● **ACTIVITY**: Retype the full set of data, character for character.

● **RECORDS TO USE**:
■ ■ ■ ■ ■

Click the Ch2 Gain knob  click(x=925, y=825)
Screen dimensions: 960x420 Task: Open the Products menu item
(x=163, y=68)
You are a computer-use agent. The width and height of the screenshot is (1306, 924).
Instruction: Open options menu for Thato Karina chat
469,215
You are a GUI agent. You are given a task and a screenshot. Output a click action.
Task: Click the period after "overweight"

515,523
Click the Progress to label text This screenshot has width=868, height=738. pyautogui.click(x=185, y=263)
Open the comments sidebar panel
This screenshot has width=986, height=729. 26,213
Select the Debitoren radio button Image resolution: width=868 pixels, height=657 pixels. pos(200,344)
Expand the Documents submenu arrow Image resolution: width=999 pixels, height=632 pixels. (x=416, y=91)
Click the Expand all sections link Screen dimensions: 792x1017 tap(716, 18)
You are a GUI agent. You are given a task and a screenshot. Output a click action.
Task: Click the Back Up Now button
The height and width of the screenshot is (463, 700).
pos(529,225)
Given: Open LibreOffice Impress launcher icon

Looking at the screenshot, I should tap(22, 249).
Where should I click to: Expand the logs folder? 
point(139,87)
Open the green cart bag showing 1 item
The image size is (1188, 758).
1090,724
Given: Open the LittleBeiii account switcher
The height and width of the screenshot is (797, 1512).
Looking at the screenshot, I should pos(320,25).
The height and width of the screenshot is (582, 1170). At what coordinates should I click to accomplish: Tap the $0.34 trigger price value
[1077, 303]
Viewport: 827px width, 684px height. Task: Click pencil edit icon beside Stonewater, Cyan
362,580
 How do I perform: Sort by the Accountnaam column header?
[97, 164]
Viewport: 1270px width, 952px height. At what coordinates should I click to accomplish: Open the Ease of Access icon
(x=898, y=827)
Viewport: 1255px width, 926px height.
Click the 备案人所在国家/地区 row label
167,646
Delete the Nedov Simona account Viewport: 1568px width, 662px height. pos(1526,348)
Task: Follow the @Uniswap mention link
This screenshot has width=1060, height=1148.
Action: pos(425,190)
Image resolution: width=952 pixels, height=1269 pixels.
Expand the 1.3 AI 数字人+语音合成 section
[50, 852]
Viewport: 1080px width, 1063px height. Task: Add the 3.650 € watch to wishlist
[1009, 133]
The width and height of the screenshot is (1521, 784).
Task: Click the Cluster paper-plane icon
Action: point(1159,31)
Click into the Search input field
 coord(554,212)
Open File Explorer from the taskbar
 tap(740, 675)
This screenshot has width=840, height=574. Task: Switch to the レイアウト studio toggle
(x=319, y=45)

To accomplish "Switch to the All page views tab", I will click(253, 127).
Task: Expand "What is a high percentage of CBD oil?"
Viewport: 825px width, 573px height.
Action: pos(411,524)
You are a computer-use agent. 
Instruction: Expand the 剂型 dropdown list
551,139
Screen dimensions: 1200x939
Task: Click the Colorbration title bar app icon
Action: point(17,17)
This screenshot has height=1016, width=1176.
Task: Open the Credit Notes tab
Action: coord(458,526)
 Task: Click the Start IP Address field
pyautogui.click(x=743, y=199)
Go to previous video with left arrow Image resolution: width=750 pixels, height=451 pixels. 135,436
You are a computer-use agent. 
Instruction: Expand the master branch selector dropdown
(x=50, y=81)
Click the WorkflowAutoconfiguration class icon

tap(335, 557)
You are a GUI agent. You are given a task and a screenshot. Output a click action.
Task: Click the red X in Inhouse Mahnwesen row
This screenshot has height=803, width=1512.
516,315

■ ■ ■ ■ ■

● **RESPONSE**:
Click the Ch2 Gain knob  click(x=925, y=825)
Screen dimensions: 960x420 Task: Open the Products menu item
(x=163, y=68)
You are a computer-use agent. The width and height of the screenshot is (1306, 924).
Instruction: Open options menu for Thato Karina chat
469,215
You are a GUI agent. You are given a task and a screenshot. Output a click action.
Task: Click the period after "overweight"

515,523
Click the Progress to label text This screenshot has width=868, height=738. pyautogui.click(x=185, y=263)
Open the comments sidebar panel
This screenshot has width=986, height=729. 26,213
Select the Debitoren radio button Image resolution: width=868 pixels, height=657 pixels. pos(200,344)
Expand the Documents submenu arrow Image resolution: width=999 pixels, height=632 pixels. (x=416, y=91)
Click the Expand all sections link Screen dimensions: 792x1017 tap(716, 18)
You are a GUI agent. You are given a task and a screenshot. Output a click action.
Task: Click the Back Up Now button
The height and width of the screenshot is (463, 700).
pos(529,225)
Given: Open LibreOffice Impress launcher icon

Looking at the screenshot, I should tap(22, 249).
Where should I click to: Expand the logs folder? 
point(139,87)
Open the green cart bag showing 1 item
The image size is (1188, 758).
1090,724
Given: Open the LittleBeiii account switcher
The height and width of the screenshot is (797, 1512).
Looking at the screenshot, I should pos(320,25).
The height and width of the screenshot is (582, 1170). At what coordinates should I click to accomplish: Tap the $0.34 trigger price value
[1077, 303]
Viewport: 827px width, 684px height. Task: Click pencil edit icon beside Stonewater, Cyan
362,580
 How do I perform: Sort by the Accountnaam column header?
[97, 164]
Viewport: 1270px width, 952px height. At what coordinates should I click to accomplish: Open the Ease of Access icon
(x=898, y=827)
Viewport: 1255px width, 926px height.
Click the 备案人所在国家/地区 row label
167,646
Delete the Nedov Simona account Viewport: 1568px width, 662px height. pos(1526,348)
Task: Follow the @Uniswap mention link
This screenshot has width=1060, height=1148.
Action: pos(425,190)
Image resolution: width=952 pixels, height=1269 pixels.
Expand the 1.3 AI 数字人+语音合成 section
[50, 852]
Viewport: 1080px width, 1063px height. Task: Add the 3.650 € watch to wishlist
[1009, 133]
The width and height of the screenshot is (1521, 784).
Task: Click the Cluster paper-plane icon
Action: point(1159,31)
Click into the Search input field
 coord(554,212)
Open File Explorer from the taskbar
 tap(740, 675)
This screenshot has width=840, height=574. Task: Switch to the レイアウト studio toggle
(x=319, y=45)

To accomplish "Switch to the All page views tab", I will click(253, 127).
Task: Expand "What is a high percentage of CBD oil?"
Viewport: 825px width, 573px height.
Action: pos(411,524)
You are a computer-use agent. 
Instruction: Expand the 剂型 dropdown list
551,139
Screen dimensions: 1200x939
Task: Click the Colorbration title bar app icon
Action: point(17,17)
This screenshot has height=1016, width=1176.
Task: Open the Credit Notes tab
Action: coord(458,526)
 Task: Click the Start IP Address field
pyautogui.click(x=743, y=199)
Go to previous video with left arrow Image resolution: width=750 pixels, height=451 pixels. 135,436
You are a computer-use agent. 
Instruction: Expand the master branch selector dropdown
(x=50, y=81)
Click the WorkflowAutoconfiguration class icon

tap(335, 557)
You are a GUI agent. You are given a task and a screenshot. Output a click action.
Task: Click the red X in Inhouse Mahnwesen row
This screenshot has height=803, width=1512.
516,315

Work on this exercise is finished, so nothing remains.